Il Tribunale osservò per quanto interessa: le parti si erano accordate non sul corrispettivo dei lavori ma sulle modalità per determinarlo; le ore globalmente lavorate erano state 160.
.3- Avverso la suddetta sentenza il B. ha proposto ricorso per cassazione affidato a tre motivi, illustrati con successiva memoria.
La X ha resistito con controricorso.
Motivi della decisione
.1 – Al ricorso è applicabile – ratione temporis – la normativa introdotta dal D.Lgs. 15 febbraio 2006, n. 40, recante modifiche al codice di procedura civile in materia di ricorso per cassazione.
Secondo l’art. 366-bis c.p.c. – introdotto dall’art. 6 del decreto – i motivi di ricorso debbono essere formulati, a pena di inammissibilità, nel modo lì descritto e, in particolare, nei casi previsti dall’art. 360 c.p.c., nn. 1), 2), 3) e 4, l’illustrazione di ciascun motivo si deve concludere con la formulazione di un quesito di diritto, mentre, nel caso previsto dall’art. 360 c.p.c., comma 1, n. 5), l’illustrazione di ciascun motivo deve contenere la chiara indicazione del fatto controverso in relazione al quale la motivazione si assume omessa o contraddittoria, ovvero le ragioni per le quali la dedotta insufficienza della motivazione la rende inidonea a giustificare la decisione.
.2 – I tre motivi di ricorso risultano inammissibili, poichè la loro formulazione non soddisfa i requisiti stabiliti dall’art. 366-bis c.p.c..
Occorre rilevare sul piano generale che, considerata la sua funzione, la norma indicata (art. 366 bis c.p.c.) va interpretata nel senso che per, ciascun punto della decisione e in relazione a ciascuno dei vizi, corrispondenti a quelli indicati dall’art. 360, per cui la parte chiede che la decisione sia cassata, va formulato un distinto motivo di ricorso.

■ **Materiale fornito**

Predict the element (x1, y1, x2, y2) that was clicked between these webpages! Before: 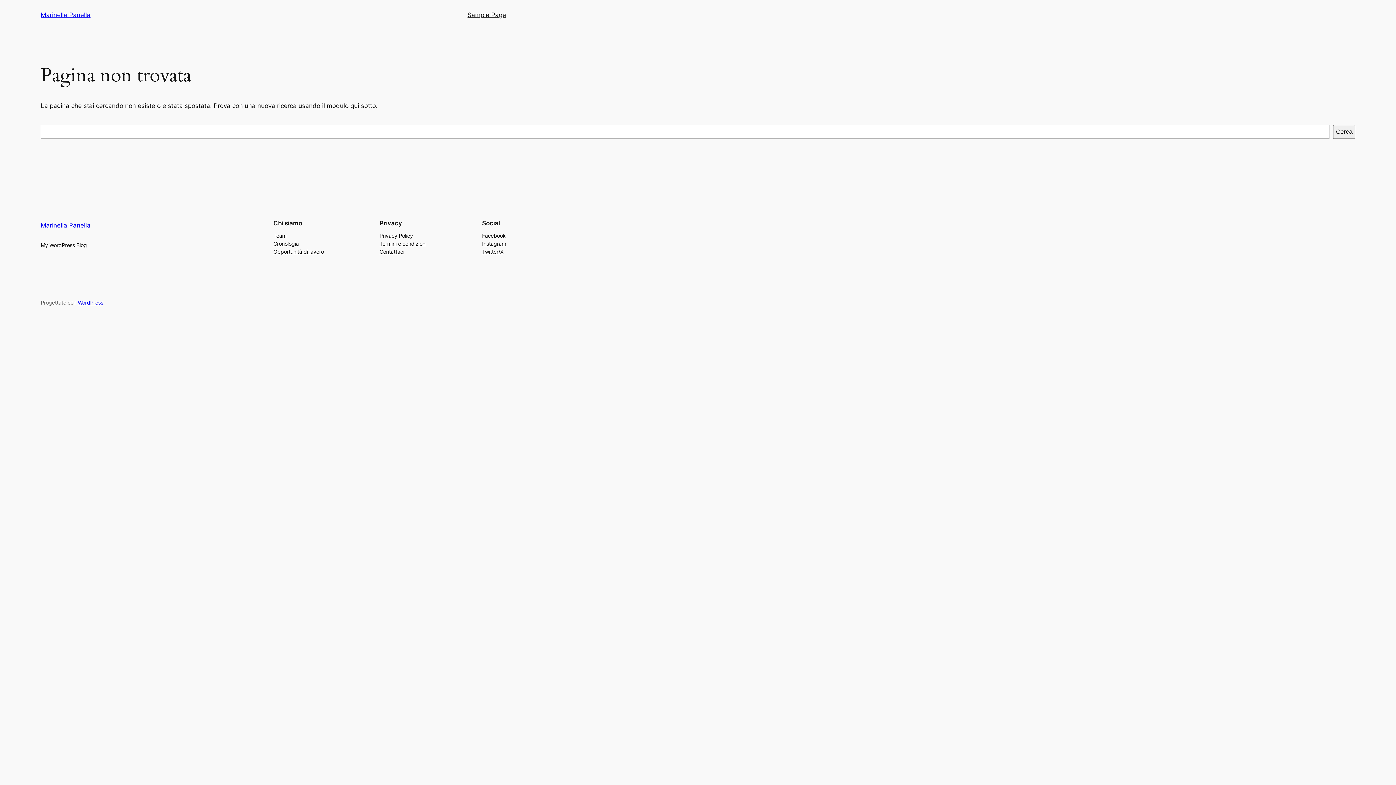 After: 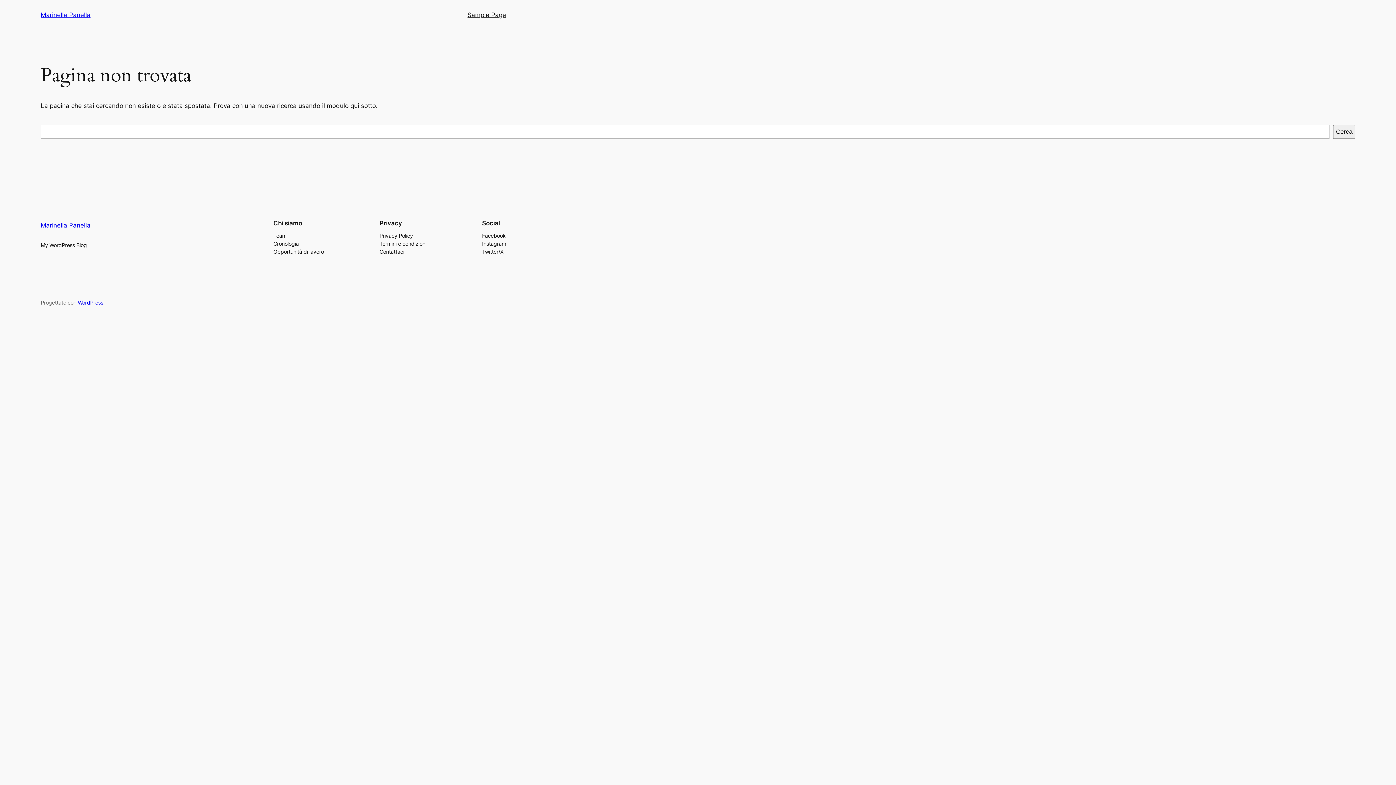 Action: bbox: (482, 239, 506, 247) label: Instagram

■ **Consegne di lavoro**
- a) Nel testo di lettura sostituisci "illustrazione" con "esposizione" e riscrivi il passo da "Secondo l’art. 366-bis" a "dall’art. 366-bis c.p.c..".
- b) Riprendi il testo di lettura e proseguilo partendo dalla sua ultima frase.

■ **Risposte**
- a)
Secondo l’art. 366-bis c.p.c. – introdotto dall’art. 6 del decreto – i motivi di ricorso debbono essere formulati, a pena di inammissibilità, nel modo lì descritto e, in particolare, nei casi previsti dall’art. 360 c.p.c., nn. 1), 2), 3) e 4, l’esposizione di ciascun motivo si deve concludere con la formulazione di un quesito di diritto, mentre, nel caso previsto dall’art. 360 c.p.c., comma 1, n. 5), l’esposizione di ciascun motivo deve contenere la chiara indicazione del fatto controverso in relazione al quale la motivazione si assume omessa o contraddittoria, ovvero le ragioni per le quali la dedotta insufficienza della motivazione la rende inidonea a giustificare la decisione.
.2 – I tre motivi di ricorso risultano inammissibili, poichè la loro formulazione non soddisfa i requisiti stabiliti dall’art. 366-bis c.p.c..

- b)
Per quanto riguarda, in particolare, il quesito di diritto, è ormai jus receptum (Cass. n. 19892 del 2007) che è inammissibile, per violazione dell’art. 366 bis c.p.c., introdotto dal D.Lgs. n. 40 del 2006, art. 6 il ricorso per cassazione nel quale esso si risolva in una generica istanza di decisione sull’esistenza della violazione di legge denunziata nel motivo. Infatti la novella del 2006 ha lo scopo di innestare un circolo selettivo e "virtuoso" nella preparazione delle impugnazioni in sede di legittimità, imponendo al patrocinante in cassazione l’obbligo di sottoporre alla Corte la propria finale, conclusiva, valutazione della avvenuta violazione della legge processuale o sostanziale, riconducendo ad una sintesi logico- giuridica le precedenti affermazioni della lamentata violazione.
In altri termini, la formulazione corretta del quesito di diritto esige che il ricorrente dapprima indichi in esso la fattispecie concreta, poi la rapporti ad uno schema normativo tipico, infine formuli il principio giuridico di cui chiede l’affermazione.
Quanto al vizio di motivazione, l’illustrazione di ciascun motivo deve contenere, a pena di inammissibilità, la chiara indicazione del fatto controverso in relazione al quale la motivazione si assume omessa o contraddittoria, ovvero le ragioni per le quali la dedotta insufficienza della motivazione la renda inidonea a giustificare la decisione; la relativa censura deve contenere un momento di sintesi (omologo del quesito di diritto), che ne circoscriva puntualmente i limiti, in maniera da non ingenerare incertezze in sede di formulazione del ricorso e di valutazione della sua ammissibilità (Cass. Sez. Unite, n. 20603 del 2007).
.3 – Il primo motivo lamenta insufficiente motivazione circa un punto decisivo della controversia prospettato dalle parti (art. 360 c.p.c., n. 5) con conseguente violazione degli artt. 2697 e 2225 c.c. (art. 360 c.p.c., n. 3).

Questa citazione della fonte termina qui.